I intentionally use the word opinion. Earlier this season, Zach Zarba, a Finals official, spoke to Sarah Todd of the Desert News after a controversial call in the Phoenix-Utah game. In his explanation, Zarba notably used the word “opinion” twice when justifying the officials’ ruling.
“In our opinion, there was clear and conclusive evidence that Durant made legal contact to the basketball blocking the shot first. That’s why the challenged was ruled successful.”
When asked a follow up about the landing space, Zarba responded:
“Yes, we reviewed both of those aspects of the play. But the clear and conclusive evidence that Durant got to the basketball first was the key here. Making everything after it marginal in our opinion.”
There’s that pesky thing called subjectivity. Talking to team staffers around the league, the blurry line between what’s considered marginal (legal) and illegal moves around inconsistently, making it difficult to trust the L2M reports that try to strip away opinion from facts. But as Zarba reiterated, so much of officiating is a matter of opinion, a subjective view of where marginal contact crosses over into illegal contact.
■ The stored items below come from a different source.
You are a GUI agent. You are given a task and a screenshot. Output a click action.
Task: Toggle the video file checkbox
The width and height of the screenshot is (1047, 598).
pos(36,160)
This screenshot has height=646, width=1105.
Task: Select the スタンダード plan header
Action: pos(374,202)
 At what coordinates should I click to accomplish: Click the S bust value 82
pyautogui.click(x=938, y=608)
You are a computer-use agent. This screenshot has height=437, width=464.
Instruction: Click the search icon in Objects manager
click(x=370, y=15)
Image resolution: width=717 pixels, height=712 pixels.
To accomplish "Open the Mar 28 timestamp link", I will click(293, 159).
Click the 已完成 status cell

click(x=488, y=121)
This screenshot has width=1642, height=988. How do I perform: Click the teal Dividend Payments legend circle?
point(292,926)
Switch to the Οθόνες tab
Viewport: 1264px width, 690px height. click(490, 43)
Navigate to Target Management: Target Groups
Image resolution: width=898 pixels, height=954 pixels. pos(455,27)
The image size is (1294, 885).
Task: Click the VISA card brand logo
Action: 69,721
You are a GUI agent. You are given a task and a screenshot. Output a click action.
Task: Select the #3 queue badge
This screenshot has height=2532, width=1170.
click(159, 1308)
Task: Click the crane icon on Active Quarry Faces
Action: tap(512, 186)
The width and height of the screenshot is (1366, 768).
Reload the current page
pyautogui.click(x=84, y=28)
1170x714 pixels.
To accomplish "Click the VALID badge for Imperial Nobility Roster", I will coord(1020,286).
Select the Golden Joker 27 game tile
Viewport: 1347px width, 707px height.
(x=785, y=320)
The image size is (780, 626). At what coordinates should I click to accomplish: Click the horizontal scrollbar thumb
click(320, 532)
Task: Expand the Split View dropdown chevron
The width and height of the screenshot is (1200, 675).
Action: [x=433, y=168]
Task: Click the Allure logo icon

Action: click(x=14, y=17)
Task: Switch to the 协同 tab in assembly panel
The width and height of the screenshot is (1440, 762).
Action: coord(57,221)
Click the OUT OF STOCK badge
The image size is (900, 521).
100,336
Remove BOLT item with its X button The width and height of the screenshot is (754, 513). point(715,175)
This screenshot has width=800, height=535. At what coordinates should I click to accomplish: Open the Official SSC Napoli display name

I bring this up because I listened to Rob Perez aka Worldwide Wob’s postgame talk which he, bless his heart, does for every Knicks game. I thought Rob was going to rip into the officials and protest to the basketball gods for the Brunson call.
But to my surprise, he didn’t.
He took a big-picture view, arguing that, by the book, Brunson fouled him and Perez said that’s the problem. Perez took issue with the rulebook that overly protects shooters and also criticized the NBA’s unending let’s-go-to-the-monitor chase for perfection at the expense of the entertainment product.
I’d venture to say that Perez watches more NBA than just about anyone on the planet. As a die-hard Knicks fan, he would certainly have reason to have an ax to grind after watching that game slip between his Knickerbockers’ hands.
But even Perez can’t figure out what’s considered marginal or what’s illegal. Perez sided with Goble and then, a few minutes after Perez published his take, Malloy sided with Thibodeau and the Knicks who argued it was marginal contact. Marginality is in the eye of the beholder.
What happens now?
Never shying from hyperbole, Kendrick Perkins went on ESPN and called it one of the worst calls in NBA history. Not alone, Knicks superfan Ben Stiller was none too pleased by the officiating and called on the NBA to take action:
I chuckled at Stiller’s assertion that Brunson should get star treatment now. After all, what’s the point of making an All-Star team if you can’t get All-Star calls?!
Since Stiller asked the question at the top, I’ll answer it: the NBA will deal with it by having its game reviewers look at the calls and assess their accuracy for the Last 2 Minute report. After that, the call-by-call accuracy will be published on the L2M the following day (Tuesday evening, in this case). And the news cycle will move on. It always does. Until the next controversy. Rinse and repeat.
What action can the league take? The league, per their internal policy, doesn’t announce punishments or disciplinary action of its officials when they make mistakes, though I’m told it happens so rarely that fans/teams/players probably wouldn’t be satisfied anyway.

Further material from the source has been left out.